# Beyond Your Local Machine: Leveraging HPC Clusters for Big Data ML Training

**LinkedIn**: 

**Medium**: 

This notebook contains code corresponds to the article above. 

Imagine we are working on a social media analysis project. We have two datasets:

1. An unlabeled dataset (**`test_data`**) (https://www.kaggle.com/datasets/sudishbasnet/truthseekertwitterdataset2023?select=Twitter+Analysis.csv) containing 60,000 rows, where each row represents a social media user with multiple features.
2. A labeled dataset (**`train_data`**) (https://www.kaggle.com/datasets/danieltreiman/twitter-human-bots-dataset) with 25,000 rows.

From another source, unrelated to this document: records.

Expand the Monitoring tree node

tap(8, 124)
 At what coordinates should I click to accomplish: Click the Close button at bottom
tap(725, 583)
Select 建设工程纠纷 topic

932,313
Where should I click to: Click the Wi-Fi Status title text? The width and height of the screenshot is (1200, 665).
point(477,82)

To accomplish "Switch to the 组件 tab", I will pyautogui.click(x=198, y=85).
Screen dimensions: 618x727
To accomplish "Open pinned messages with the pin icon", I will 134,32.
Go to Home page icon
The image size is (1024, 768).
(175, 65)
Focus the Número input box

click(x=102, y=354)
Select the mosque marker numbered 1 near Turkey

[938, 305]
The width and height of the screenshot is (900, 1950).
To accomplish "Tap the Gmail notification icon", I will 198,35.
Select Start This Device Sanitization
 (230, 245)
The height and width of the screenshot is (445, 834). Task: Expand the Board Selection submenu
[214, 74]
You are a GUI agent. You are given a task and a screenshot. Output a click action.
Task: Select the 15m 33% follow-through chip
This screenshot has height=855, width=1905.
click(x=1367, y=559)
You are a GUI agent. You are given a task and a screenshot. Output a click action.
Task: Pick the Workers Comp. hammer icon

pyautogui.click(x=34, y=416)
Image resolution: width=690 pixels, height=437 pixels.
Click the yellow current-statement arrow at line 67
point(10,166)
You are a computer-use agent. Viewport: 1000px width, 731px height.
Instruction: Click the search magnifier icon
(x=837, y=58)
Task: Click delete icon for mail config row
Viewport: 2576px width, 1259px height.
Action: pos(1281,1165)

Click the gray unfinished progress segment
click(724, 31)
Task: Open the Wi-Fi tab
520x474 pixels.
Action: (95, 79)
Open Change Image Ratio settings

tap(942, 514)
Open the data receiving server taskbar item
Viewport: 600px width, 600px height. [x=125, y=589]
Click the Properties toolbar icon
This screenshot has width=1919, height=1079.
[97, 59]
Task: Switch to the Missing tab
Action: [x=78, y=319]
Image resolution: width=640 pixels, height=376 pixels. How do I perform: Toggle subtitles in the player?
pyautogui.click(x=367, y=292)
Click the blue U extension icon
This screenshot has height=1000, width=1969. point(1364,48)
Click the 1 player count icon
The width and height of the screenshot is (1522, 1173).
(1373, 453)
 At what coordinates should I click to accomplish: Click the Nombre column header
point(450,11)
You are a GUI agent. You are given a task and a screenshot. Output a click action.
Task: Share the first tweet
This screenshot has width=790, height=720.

Our task is to label the instances in `test_data` using the $k$-nearest neighbors algorithm based on the `train_data`. Here's a simplified Python snippet of what this process might look like:

In [1]:
import numpy as np 
import pandas as pd 


features = ['favourites_count', 'followers_count', 'friends_count', 'statuses_count']

traindata = pd.read_csv("datasets/twitter_human_bots_dataset.csv", 
                        usecols=features+['account_type'],
                        index_col=False
                       )
traindata.shape

(37438, 5)

In [2]:
testdata = pd.read_csv("datasets/Twitter Analysis.csv", 
                       usecols=features+['BotScore'], 
                       index_col=False
                      )
testdata = testdata.drop_duplicates()
testdata.shape

(112566, 5)

In [5]:
def find_neighbour(query_vector, target_dataset, k=30):
    # Perform a similarity search
    index = faiss.IndexFlatL2(target_dataset.shape[1])
    index.add(target_dataset)
    
    distances, indices = index.search(query_vector, k)
    
    return indices

In [6]:
from tqdm.auto import tqdm
import faiss

labels = []
for i, row in tqdm(testdata.iterrows(), total=len(testdata), desc="Processing the test dataset"):
    ids = find_neighbour(row[features].values.reshape(1, -1), traindata[features])
    
    labels.append(traindata.loc[ids[0], "account_type"].mode()[0])

Processing the test dataset:   0%|          | 0/112566 [00:00<?, ?it/s]